What caused Ukraine’s crisis? What role does history play in these events? What sets Ukrainians apart from Russians? Who has the right to Crimea and to eastern Ukraine? Why do Ukrainian actions have major international repercussions? These are the questions Serhii Plokhii, renowned Ukrainian-American historian, asks and answers in his new book The Gates of Europe. Lying on the frontier of Europe, Ukraine has been a turbulent country throughout its history and safety has forever been an issue, even in centuries before the Mongol invasion of 1240.
A strong and independent Ukraine has always served to protect European lands, while Ukraine oppressed by Russia has always been a source of Russian and Soviet blackmail for Europe.
“For the first time since 1991, there is a clear benchmark, a clear majority among our electorate regarding the orientation towards Europe...Before there were two groups [pro-Russian and pro-European] in the equilibrium of constant competition with each other. There is now a majority.”He goes on to say that Russian culture in Ukraine becomes the minority, after a long period of Imperial and Soviet dominance. Plokhii emphasizes that this was not the case before the war.
"I am part of a campaign of historians in the public space," says Plokhii, describing the evolution of Ukrainian self-identity. “If before,” he says “my books were printed in Ukraine only if I contributed funds, nobody asked me to fund The Gates of Europe...I feel today more or less like a normal historian of Ukraine who does not have to pay for his texts to be distributed. It testifies to changes in society.”
To help clarify this shift in self-perception, Ukrainians needed an independent historical narrative—one not influenced by Imperial or Soviet propaganda.
Serhii Plokhii is a Ukrainian-American historian, specializing in the history of Ukraine. He is a professor of Ukrainian history at Harvard University and the director of the Harvard Ukrainian Research Institute. He is probably the only Ukrainian who writes his books about Ukrainian history in English for foreign audiences and then translates them into Ukrainian.

Two frontiers in Ukraine
Geographic and ecological, as well as cultural elements have had a stronger long-term impact on geopolitics in Ukraine than any other factors. As a result, there are two frontiers that have influenced Ukrainian self-identification - the physical terrain between the Eurasian steppes and the east-European forests, and the religious divide between Eastern and Western Christianity.

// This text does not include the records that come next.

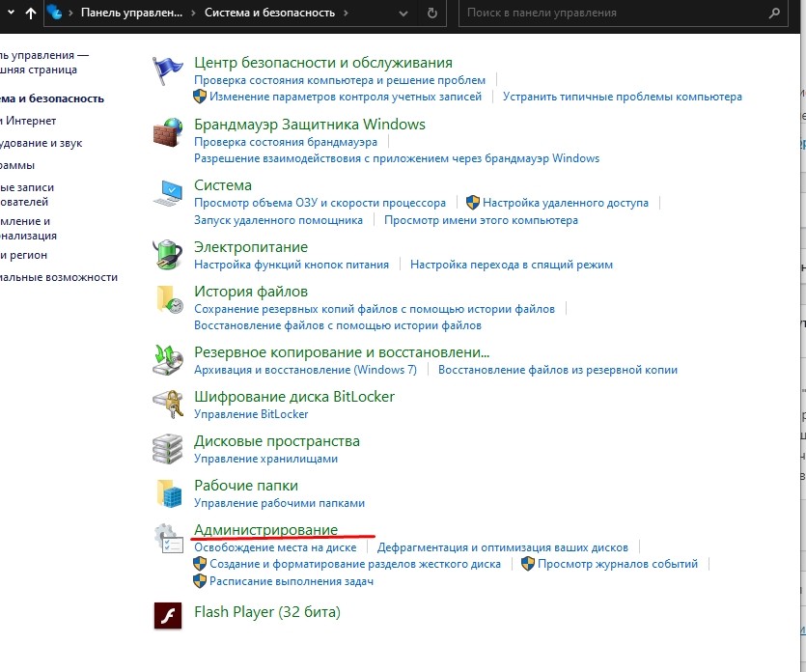Click the Система computer monitor icon

click(x=168, y=193)
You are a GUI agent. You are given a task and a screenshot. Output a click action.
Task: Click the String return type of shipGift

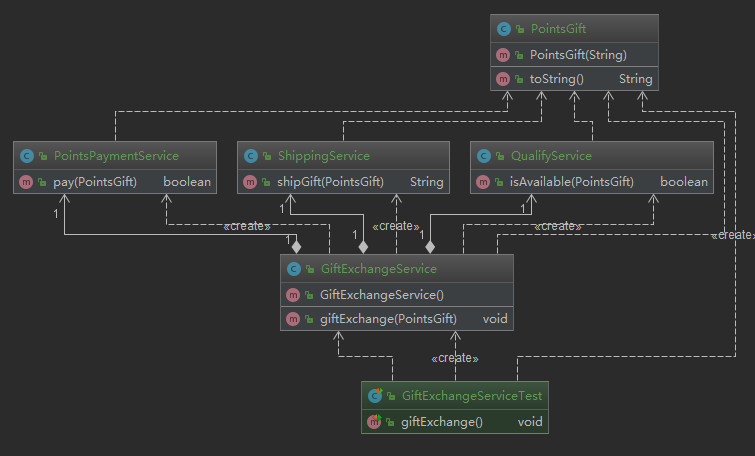coord(426,182)
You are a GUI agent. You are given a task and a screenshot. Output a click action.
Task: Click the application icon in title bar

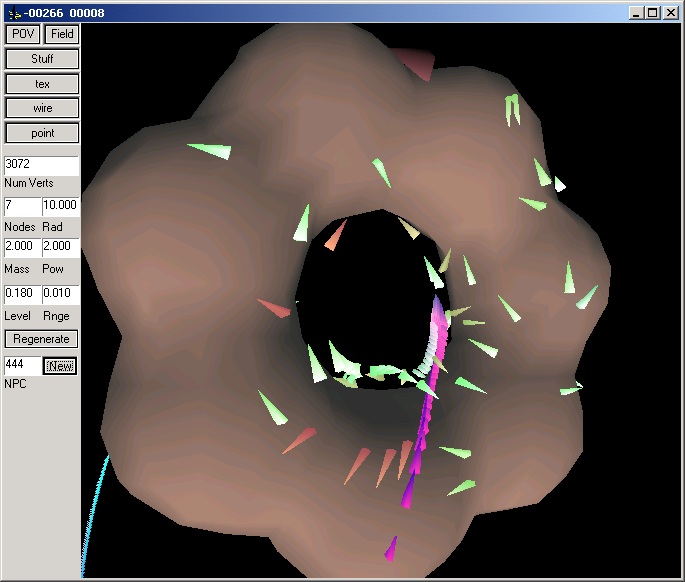[13, 13]
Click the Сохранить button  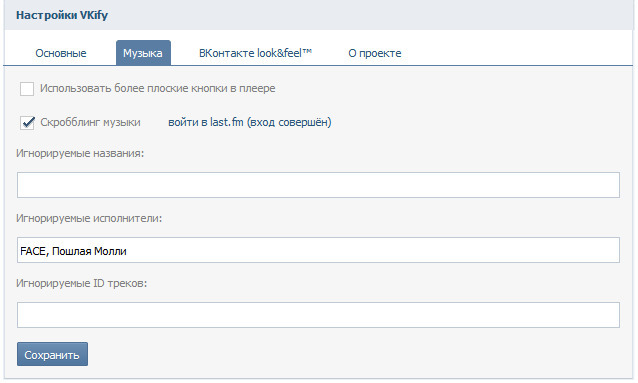(52, 354)
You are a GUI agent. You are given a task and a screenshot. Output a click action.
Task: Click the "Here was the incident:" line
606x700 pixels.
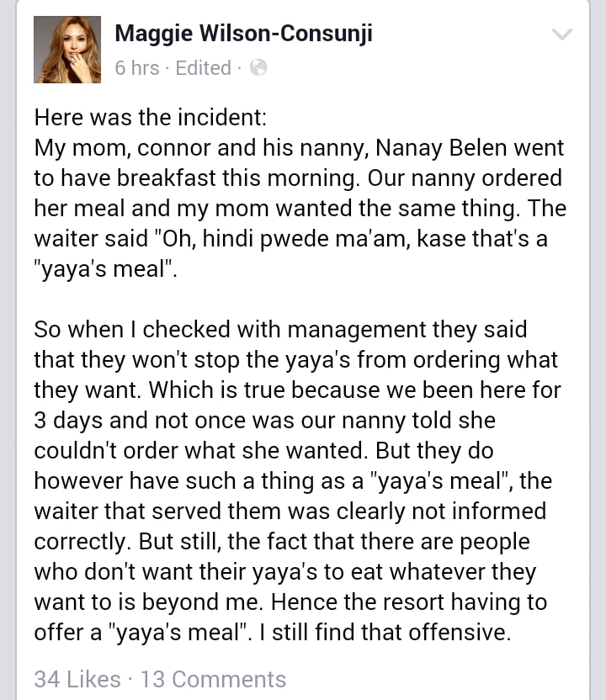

Although a territorial borderline between the steppes and forests is no longer recognized, the social and cultural differences between the deep-rooted agricultural settlements of the north and the industrial cities of the south remain. Moreover, the current hostilities by the Russians — annexation of Ukraine’s Crimea and war in the Donbas — echo the ancient adversities on the frontier of the Wild Fields.

Ukraine-Rus and Muscovites
If Ukraine is the gateway to Europe, then what is Russia? This is a tricky question. On the one hand, European history cannot be considered without including Russia. On the other hand, Russia was always different and hardily proclaimed — and still proclaims — its difference. In this matter, Serhii Plokhii refers to Larry Wolff, a historian specializing in the history of Eastern Europe. Wolff points out that Russia has made overtures to Europe at certain times in its history, but isolated itself entirely at other times — positioning itself as having interest and influence in Europe, yet setting itself apart.Russian-Ukrainian relations are dominated by the struggle for the metaphorical keys of Kyiv

The struggle between Ukraine and Russia for Kyiv reaches back to the 12th century, when the northern and southern kings of the Rus fought for prominence. The battle for the legacy of ancient Rus continued into the 18th century.
Russians were always known as Muscovites up until the rule of Tsar Peter the Great, in the 18th century. Ukrainians were known both as Ukrainians and Rusyny.
- Read also: Rename Russia “Muscovy,” some Ukrainians say
Russian mercenaries and volunteers came to the Donbas, ostensibly to protect the values of the "Russian world" from the “attacks of the West.” In this context, they sought to portray Ukraine as a battleground between decadent Western attitudes and purist Russian beliefs.
- Evil empire revives in Putin’s regime and FSB methods of “fighting terrorism”
- The mystery of how Kyivan Rus shaped early Christianity in Norway
- Anna of Kyiv, the French Queen from Kyivan Rus
- Ukrainian conflict is between ‘heirs of Kyivan Rus’ and ‘heirs of Golden Horde’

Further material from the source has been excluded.